--- Description of the task ---
Which lines belong in your copy? Those from the start of the data through the line with "This screenshot has width=676, height=641.", exactly as written, without any pictures.

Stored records
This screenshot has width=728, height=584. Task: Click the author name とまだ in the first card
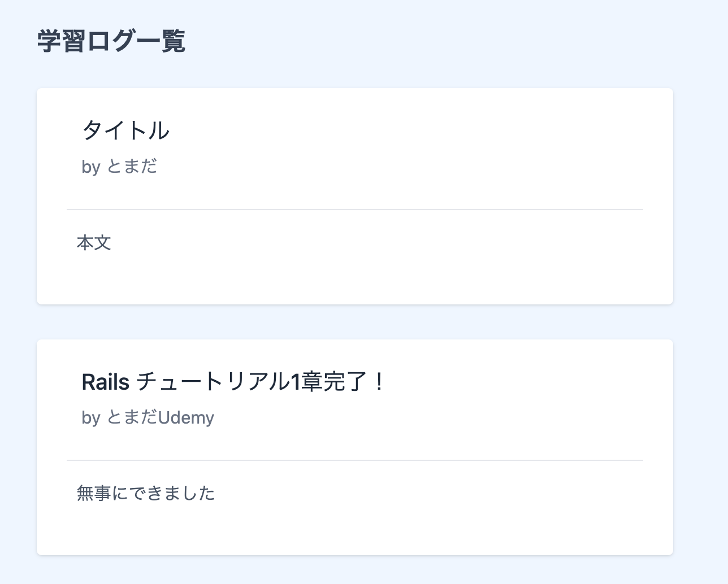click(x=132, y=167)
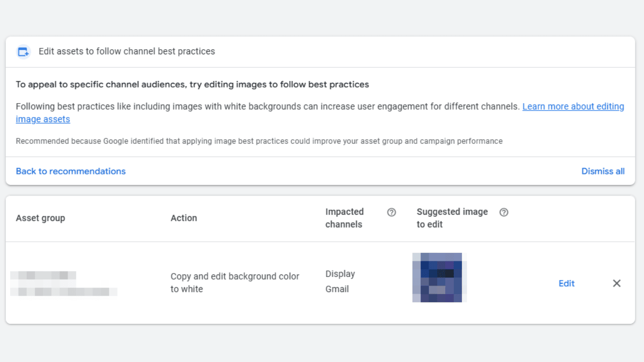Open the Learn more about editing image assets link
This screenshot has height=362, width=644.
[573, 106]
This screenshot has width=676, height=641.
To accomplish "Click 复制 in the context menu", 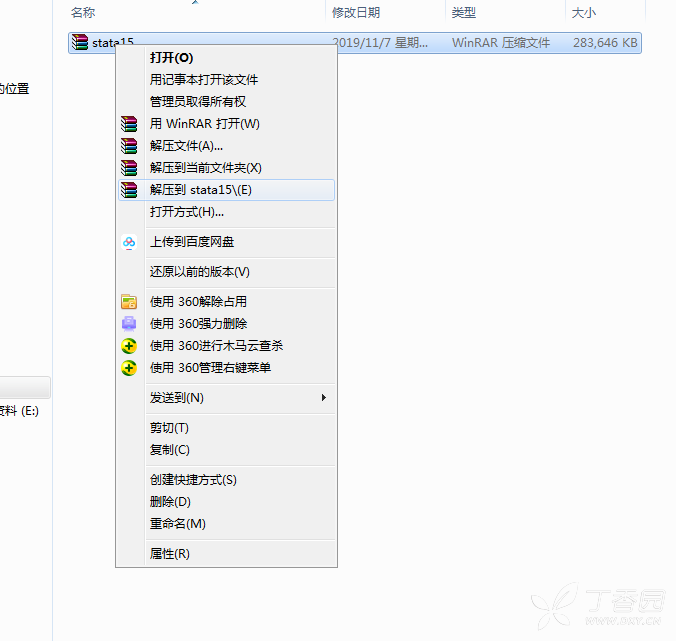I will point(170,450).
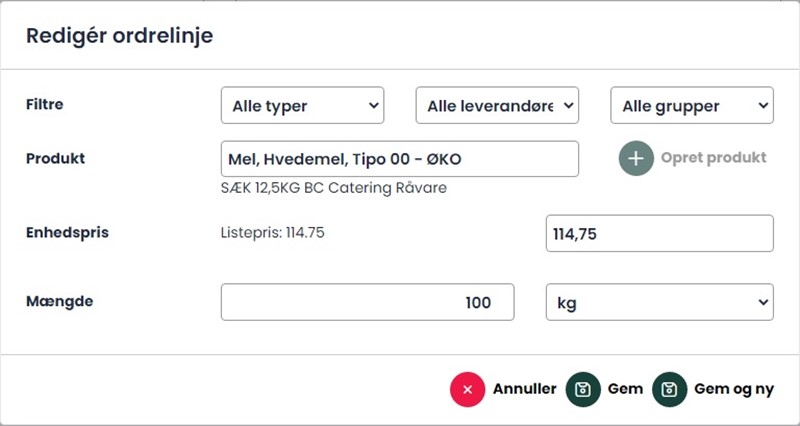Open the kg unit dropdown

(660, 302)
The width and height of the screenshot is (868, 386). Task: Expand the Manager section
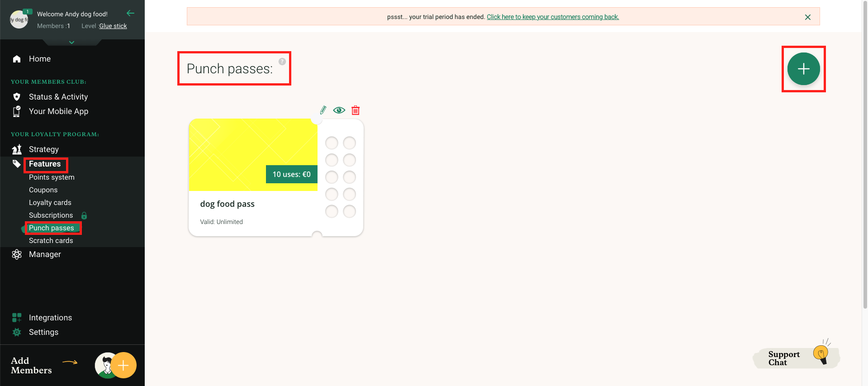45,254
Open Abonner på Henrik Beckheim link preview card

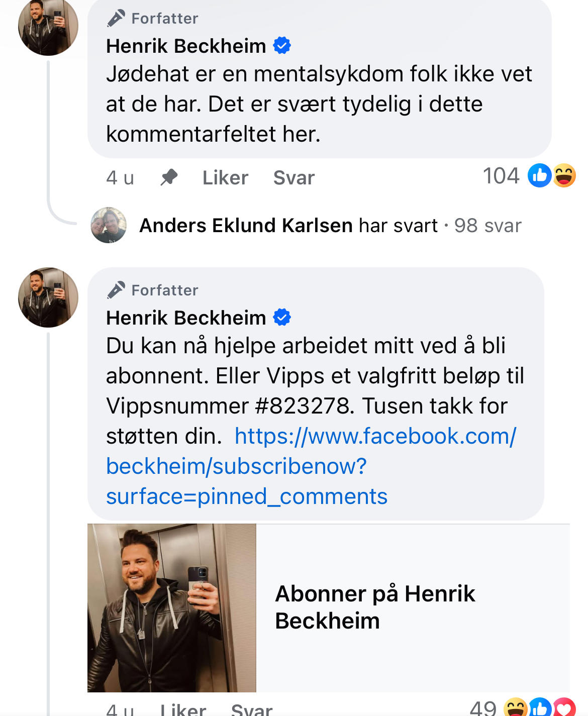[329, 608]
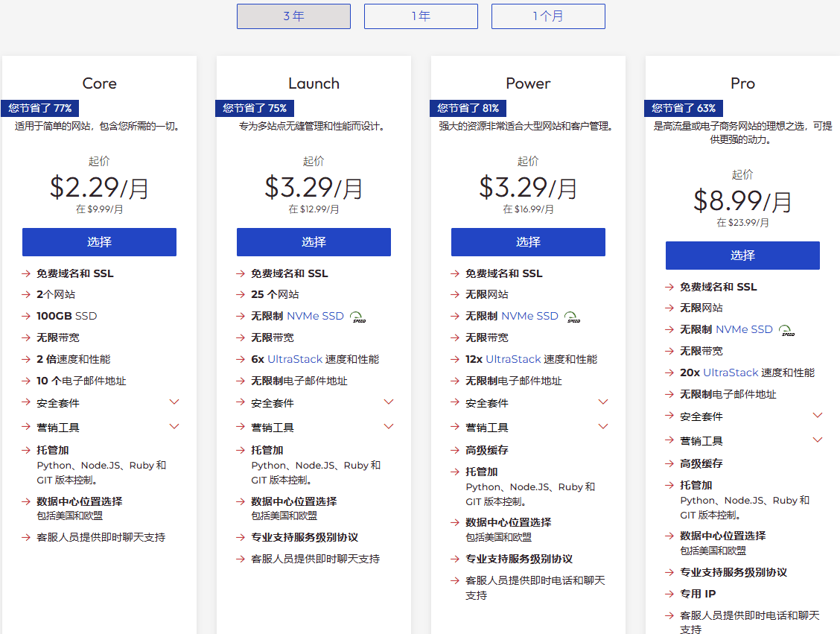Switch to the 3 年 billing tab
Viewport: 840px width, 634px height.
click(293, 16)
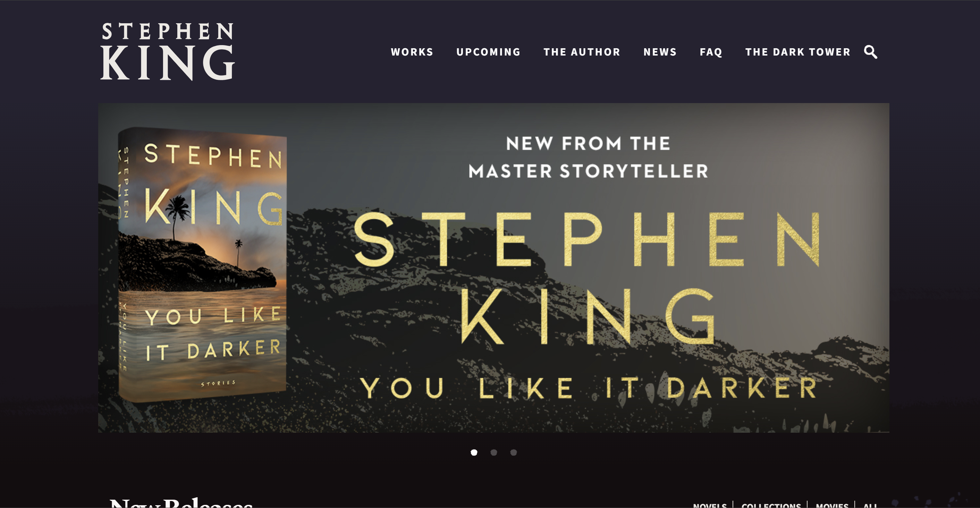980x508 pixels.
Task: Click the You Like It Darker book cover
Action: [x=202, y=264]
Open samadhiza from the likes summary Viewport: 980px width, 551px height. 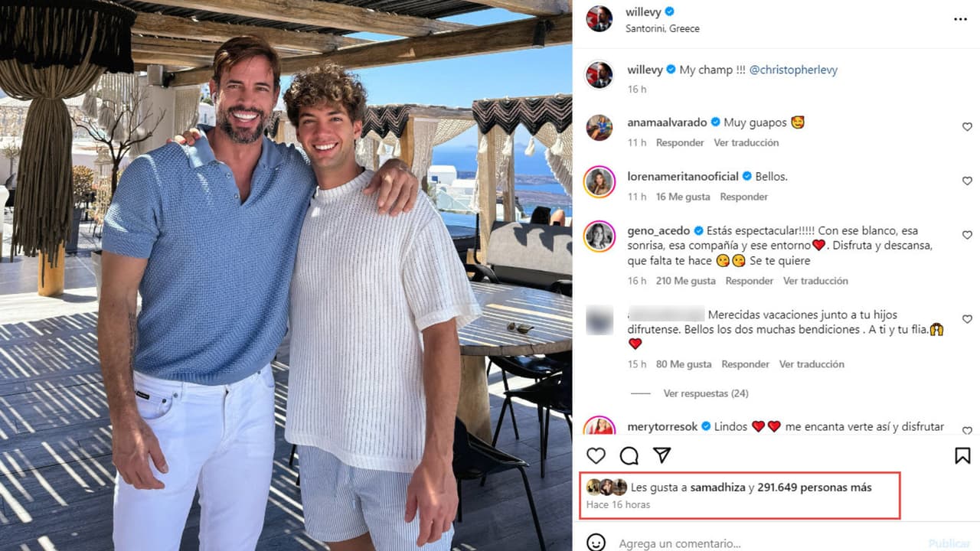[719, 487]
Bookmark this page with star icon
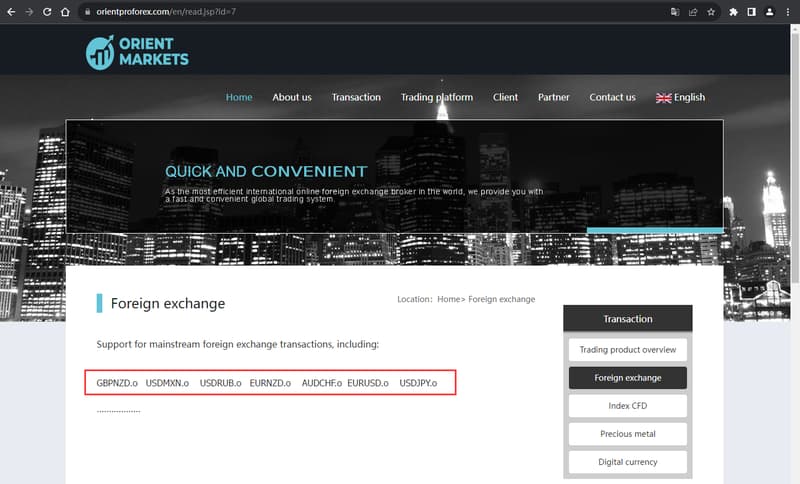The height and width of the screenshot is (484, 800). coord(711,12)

--- Task solution ---
This screenshot has width=728, height=584. Task: Click the author name とまだ in the first card
click(x=132, y=167)
Open the Learn more about editing image assets link
This screenshot has height=362, width=644.
[573, 106]
This screenshot has width=676, height=641.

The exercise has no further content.